Something like this?
http://www.naniwa-kenma.co.jp/sharpening_stone/sharpening_machine/

I use the machine on top of the list from time time.


----------



## mistascoopa (Aug 16, 2014)

Can you translate the price listing for each of them in USD?

I'd chop my D*** off for the bottom one. 

:justkidding:

No seriously...


----------



## zitangy (Aug 16, 2014)

scotchef38 said:


> I have had a Tormek for years.They arent cheap but are well built and will last.They are readily available in Oz.Schepach do a cheaper version but I havent used one so cant comment.

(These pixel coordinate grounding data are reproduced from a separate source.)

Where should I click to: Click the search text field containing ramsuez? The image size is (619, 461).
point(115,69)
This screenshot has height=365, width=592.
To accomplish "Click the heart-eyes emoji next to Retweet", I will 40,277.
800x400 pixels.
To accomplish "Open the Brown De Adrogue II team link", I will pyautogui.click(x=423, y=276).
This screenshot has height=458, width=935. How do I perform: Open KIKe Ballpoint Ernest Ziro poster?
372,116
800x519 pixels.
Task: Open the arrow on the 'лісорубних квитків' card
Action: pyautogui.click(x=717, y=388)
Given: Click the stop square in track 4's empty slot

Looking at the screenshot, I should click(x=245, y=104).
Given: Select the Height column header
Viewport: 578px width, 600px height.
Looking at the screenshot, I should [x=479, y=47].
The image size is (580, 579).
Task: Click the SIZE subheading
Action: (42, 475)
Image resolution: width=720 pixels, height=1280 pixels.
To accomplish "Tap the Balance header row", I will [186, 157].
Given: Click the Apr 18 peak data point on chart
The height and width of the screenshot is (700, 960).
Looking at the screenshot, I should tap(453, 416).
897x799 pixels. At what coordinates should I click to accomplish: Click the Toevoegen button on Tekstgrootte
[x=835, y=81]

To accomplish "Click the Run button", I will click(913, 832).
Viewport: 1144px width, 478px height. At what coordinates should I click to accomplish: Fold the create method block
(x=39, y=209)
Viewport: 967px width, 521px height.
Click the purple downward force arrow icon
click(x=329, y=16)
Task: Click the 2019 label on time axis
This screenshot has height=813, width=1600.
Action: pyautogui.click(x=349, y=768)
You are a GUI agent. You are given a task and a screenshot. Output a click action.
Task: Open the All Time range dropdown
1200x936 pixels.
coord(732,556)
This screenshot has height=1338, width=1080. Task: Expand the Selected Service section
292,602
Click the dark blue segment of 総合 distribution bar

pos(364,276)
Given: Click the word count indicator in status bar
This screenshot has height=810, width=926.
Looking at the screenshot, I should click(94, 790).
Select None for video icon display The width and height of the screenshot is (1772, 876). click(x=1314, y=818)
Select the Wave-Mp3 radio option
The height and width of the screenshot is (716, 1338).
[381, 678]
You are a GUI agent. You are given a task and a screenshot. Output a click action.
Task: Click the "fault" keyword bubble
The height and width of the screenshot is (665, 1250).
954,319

http://content.jettools.com/sellsheets/708015_ss.pdf

Competitor to Tormek. You purchase Japanese water stones for this model. I have retired my Tormek as it is painfully slow and does leave a hollow grind; which is not what I am after. I wld be open to a model if the round stone is laid flat.

Rgds D
D


----------



## chefcomesback (Aug 16, 2014)

Thank you everyone , will be doing some research and see what the prices are like 


Sent from my iPhone using Kitchen Knife Forum


----------



## Dave Martell (Aug 16, 2014)

zitangy said:


> I have retired my Tormek as it is painfully slow and does leave a hollow grind; which is not what I am after. I wld be open to a model if the round stone is laid flat.




I as well.


----------



## sloegin (Aug 16, 2014)

The Makita 9820 is horizontally orientated.


----------



## osakajoe (Aug 16, 2014)

mistascoopa said:


> Can you translate the price listing for each of them in USD?
> 
> I'd chop my D*** off for the bottom one.
> 
> ...



http://www.amazon.co.jp/gp/product/B00BYP1NKQ/?tag=skimlinks_replacement-20

http://item.rakuten.co.jp/yminfo/10004868/


Still in Japanese but prices listed in Japanese yen, so easy to convert. I noticed some suggestions on the bottom of the amazon page for much cheaper but have never heard of the brands.


----------